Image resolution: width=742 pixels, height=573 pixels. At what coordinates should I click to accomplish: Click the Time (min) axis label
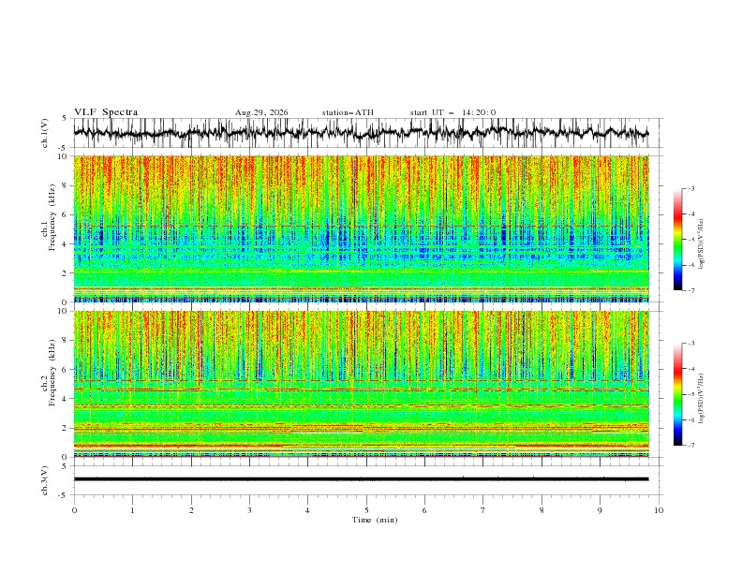[x=375, y=520]
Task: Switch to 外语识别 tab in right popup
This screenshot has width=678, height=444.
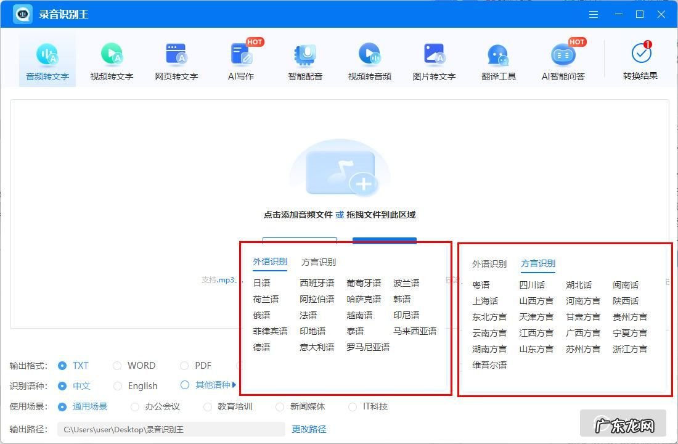Action: (489, 264)
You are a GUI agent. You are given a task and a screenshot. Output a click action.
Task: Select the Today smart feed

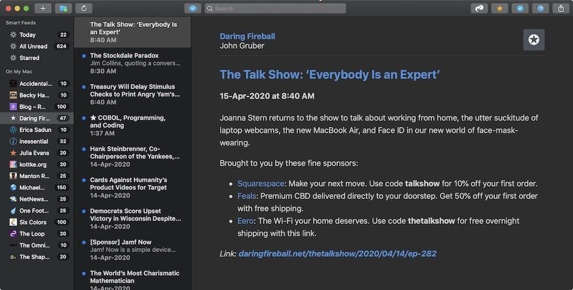click(27, 35)
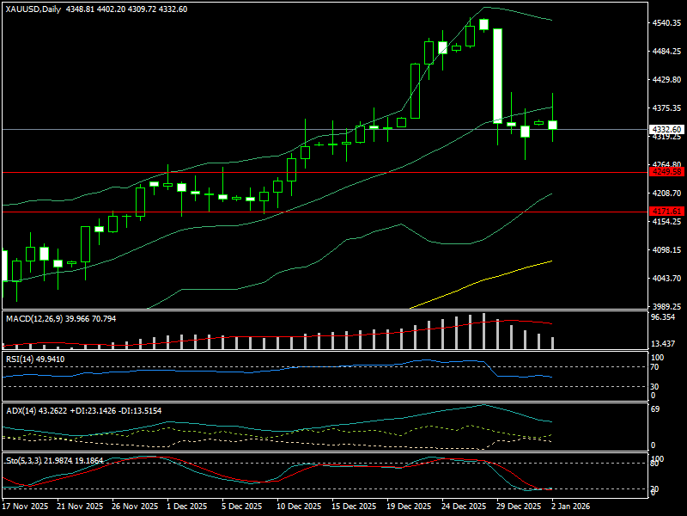Click the large white bearish candle near 29 Dec

click(497, 76)
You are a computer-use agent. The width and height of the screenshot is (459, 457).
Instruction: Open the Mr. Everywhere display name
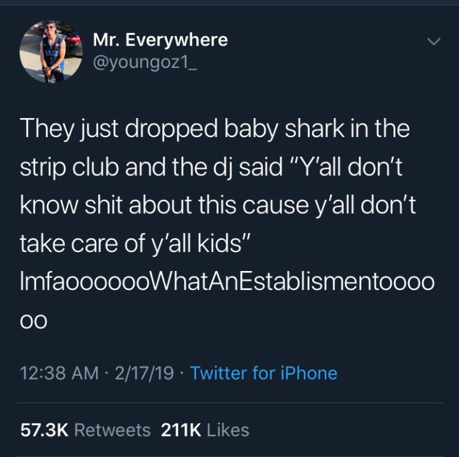(160, 40)
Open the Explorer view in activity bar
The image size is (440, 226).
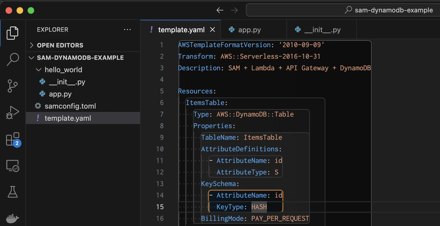click(12, 33)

·····

# [Exercise instructions]
Please return the listing above exactly and leave every picture out.

# [Answer]
Image resolution: width=742 pixels, height=573 pixels. At what coordinates should I click to accomplish: Click the Time (min) axis label
[x=375, y=520]
Task: Switch to 外语识别 tab in right popup
This screenshot has width=678, height=444.
Action: (489, 264)
You are a GUI agent. You are given a task and a screenshot. Output a click action.
Task: Select the Today smart feed

click(27, 35)
Click the large white bearish candle near 29 Dec

click(497, 76)
You are a computer-use agent. The width and height of the screenshot is (459, 457).
Instruction: Open the Mr. Everywhere display name
(160, 40)
Open the Explorer view in activity bar
The image size is (440, 226).
click(12, 33)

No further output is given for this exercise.